**Assignment A**
According to the article on overmedication in Wounded Warrior Battalions, where was David Pennington assigned in 2009?
**Assignment B**
Quote the part of the overmedication article between "It's a problem" and "happened to him.", inclusive.

**Selected passage**
○ ○ ○ ○

Wounded Warriors Face New Enemy: Overmedication
Thousands of sick or seriously wounded troops who return to the U.S. from combat duty are assigned to special units called Wounded Warrior Battalions.
The more than three dozen such battalions are at bases across the country, and they aim to give soldiers and Marines the months they need to recover from their battlefield wounds.
But now, the Pentagon inspector general's review into how these Wounded Warrior Battalions are working has uncovered a serious problem: excessive use of prescription drugs.
It's a problem David Pennington is familiar with. As a Marine sergeant, Pennington served two tours in Iraq and received a traumatic brain injury when his vehicle hit a roadside bomb. Later, he suffered from post-traumatic stress.
In 2009, Pennington was assigned to the Wounded Warrior Battalion at Camp Lejeune in North Carolina. Then, after he was prescribed two anti-anxiety medications, something happened to him.
"They noticed that I was acting, I guess, strange, and I was just kind of out of it," Pennington recalls.
He spent a week coming off the medications before his doctors told him that he should not have been taking them both. That's because they were the same medication.
"You wouldn't need to take both of those at the same time," the doctors told him.
A Pattern Of Overmedication
Pennington's story is not unusual. In a report released at the end of March, Pentagon investigators describe patterns of overmedication and of Marines addicted to pain medications at Camp Lejeune's Wounded Warrior Battalion.

○ ○ ○ ○

**Material provided**

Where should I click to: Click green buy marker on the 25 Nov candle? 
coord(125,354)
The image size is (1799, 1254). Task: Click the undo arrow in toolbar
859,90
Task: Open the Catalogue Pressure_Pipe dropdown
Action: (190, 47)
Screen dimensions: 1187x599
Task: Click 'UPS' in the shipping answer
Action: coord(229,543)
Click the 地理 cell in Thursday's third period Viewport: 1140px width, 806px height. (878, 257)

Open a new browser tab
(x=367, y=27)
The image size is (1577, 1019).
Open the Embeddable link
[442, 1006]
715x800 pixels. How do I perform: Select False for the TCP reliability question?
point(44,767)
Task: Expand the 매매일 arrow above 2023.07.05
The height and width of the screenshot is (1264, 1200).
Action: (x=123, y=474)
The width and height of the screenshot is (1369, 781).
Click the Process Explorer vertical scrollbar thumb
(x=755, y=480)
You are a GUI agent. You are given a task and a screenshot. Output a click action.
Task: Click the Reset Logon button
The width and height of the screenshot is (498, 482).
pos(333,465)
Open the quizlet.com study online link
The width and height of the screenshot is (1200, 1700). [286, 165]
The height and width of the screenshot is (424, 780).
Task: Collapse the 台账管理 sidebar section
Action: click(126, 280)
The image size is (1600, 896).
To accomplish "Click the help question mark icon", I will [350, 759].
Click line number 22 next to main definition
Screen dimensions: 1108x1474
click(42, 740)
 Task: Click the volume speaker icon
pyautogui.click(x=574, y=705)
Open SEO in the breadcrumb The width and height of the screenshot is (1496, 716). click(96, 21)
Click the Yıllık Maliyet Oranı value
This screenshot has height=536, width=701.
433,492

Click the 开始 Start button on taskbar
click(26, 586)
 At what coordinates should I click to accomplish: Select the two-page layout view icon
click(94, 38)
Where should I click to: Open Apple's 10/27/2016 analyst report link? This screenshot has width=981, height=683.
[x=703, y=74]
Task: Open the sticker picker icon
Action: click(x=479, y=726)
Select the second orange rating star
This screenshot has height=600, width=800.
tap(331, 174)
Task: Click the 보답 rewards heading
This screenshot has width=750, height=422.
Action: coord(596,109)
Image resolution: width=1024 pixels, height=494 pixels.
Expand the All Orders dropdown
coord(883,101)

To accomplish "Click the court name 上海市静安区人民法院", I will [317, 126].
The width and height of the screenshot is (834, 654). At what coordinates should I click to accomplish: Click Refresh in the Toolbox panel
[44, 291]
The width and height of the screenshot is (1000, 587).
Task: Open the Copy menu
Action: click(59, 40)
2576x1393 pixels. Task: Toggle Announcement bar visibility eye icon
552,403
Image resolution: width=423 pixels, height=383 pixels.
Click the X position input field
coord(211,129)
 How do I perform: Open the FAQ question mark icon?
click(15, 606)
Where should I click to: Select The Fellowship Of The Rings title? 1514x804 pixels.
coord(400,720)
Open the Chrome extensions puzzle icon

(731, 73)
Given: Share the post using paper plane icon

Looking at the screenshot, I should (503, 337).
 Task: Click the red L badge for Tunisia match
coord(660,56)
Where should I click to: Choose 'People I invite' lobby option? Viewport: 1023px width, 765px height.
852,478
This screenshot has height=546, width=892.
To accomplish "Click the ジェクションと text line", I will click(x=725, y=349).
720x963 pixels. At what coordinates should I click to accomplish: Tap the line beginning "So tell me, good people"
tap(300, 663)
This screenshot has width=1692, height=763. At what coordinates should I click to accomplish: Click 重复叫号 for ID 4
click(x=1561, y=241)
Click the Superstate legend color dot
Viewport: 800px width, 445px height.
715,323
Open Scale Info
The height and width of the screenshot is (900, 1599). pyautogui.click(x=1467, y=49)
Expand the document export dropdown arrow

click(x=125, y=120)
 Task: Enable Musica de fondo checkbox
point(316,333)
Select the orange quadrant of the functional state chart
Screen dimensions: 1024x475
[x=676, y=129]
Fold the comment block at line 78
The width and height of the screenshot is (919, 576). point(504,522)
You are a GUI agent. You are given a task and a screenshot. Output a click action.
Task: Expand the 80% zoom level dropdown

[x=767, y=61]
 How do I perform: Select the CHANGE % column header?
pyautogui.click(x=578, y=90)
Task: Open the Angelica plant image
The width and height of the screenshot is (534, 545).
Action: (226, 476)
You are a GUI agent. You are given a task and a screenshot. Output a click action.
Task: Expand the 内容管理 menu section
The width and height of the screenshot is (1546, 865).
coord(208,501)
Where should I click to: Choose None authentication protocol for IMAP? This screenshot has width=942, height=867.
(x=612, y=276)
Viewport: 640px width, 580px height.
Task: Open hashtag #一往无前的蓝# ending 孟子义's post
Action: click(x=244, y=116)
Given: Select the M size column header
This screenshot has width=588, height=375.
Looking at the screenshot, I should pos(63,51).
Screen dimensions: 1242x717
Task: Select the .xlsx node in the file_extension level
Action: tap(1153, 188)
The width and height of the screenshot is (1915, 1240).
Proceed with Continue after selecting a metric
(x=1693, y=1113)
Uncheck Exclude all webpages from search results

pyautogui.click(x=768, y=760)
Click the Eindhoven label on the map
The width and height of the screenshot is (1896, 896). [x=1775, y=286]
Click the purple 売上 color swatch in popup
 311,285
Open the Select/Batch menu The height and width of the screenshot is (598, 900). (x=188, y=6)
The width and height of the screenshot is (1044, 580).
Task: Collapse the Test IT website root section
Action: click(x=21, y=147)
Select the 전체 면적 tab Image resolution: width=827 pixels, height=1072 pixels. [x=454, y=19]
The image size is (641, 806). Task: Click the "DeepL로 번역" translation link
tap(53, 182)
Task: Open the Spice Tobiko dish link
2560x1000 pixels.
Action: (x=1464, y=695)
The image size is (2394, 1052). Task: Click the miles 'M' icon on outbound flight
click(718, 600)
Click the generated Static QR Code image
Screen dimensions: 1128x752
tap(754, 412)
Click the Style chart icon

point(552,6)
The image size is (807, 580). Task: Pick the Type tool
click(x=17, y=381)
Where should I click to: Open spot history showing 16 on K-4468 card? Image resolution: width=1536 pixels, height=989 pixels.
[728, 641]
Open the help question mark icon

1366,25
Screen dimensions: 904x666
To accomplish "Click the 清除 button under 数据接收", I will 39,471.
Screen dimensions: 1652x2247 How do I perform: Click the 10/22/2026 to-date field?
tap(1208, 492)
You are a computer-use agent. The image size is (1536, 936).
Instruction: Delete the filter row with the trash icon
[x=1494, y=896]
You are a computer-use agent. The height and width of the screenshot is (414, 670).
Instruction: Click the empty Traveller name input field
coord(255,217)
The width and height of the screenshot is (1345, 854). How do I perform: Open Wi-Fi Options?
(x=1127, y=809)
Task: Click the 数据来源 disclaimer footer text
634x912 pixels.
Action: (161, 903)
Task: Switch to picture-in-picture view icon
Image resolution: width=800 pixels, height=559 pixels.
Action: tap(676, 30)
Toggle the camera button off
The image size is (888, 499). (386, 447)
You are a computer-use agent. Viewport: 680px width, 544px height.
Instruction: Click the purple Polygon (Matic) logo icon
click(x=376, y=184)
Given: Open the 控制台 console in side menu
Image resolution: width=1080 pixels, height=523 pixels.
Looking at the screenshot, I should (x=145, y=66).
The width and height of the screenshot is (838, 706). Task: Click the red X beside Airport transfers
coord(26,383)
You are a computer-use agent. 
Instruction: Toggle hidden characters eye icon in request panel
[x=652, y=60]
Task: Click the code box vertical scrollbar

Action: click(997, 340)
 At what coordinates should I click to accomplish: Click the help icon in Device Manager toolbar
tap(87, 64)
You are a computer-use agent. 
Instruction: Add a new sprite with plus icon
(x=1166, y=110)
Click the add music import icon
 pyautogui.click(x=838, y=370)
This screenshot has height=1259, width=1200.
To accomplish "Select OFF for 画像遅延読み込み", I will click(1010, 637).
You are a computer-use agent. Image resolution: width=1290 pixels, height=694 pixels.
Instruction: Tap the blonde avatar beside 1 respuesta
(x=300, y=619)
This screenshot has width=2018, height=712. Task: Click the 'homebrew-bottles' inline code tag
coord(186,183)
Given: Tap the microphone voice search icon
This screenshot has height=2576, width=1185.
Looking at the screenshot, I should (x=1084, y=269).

○ ○ ○ ○

**Your response A**
The Wounded Warrior Battalion at Camp Lejeune in North Carolina.

**Your response B**
It's a problem David Pennington is familiar with. As a Marine sergeant, Pennington served two tours in Iraq and received a traumatic brain injury when his vehicle hit a roadside bomb. Later, he suffered from post-traumatic stress.
In 2009, Pennington was assigned to the Wounded Warrior Battalion at Camp Lejeune in North Carolina. Then, after he was prescribed two anti-anxiety medications, something happened to him.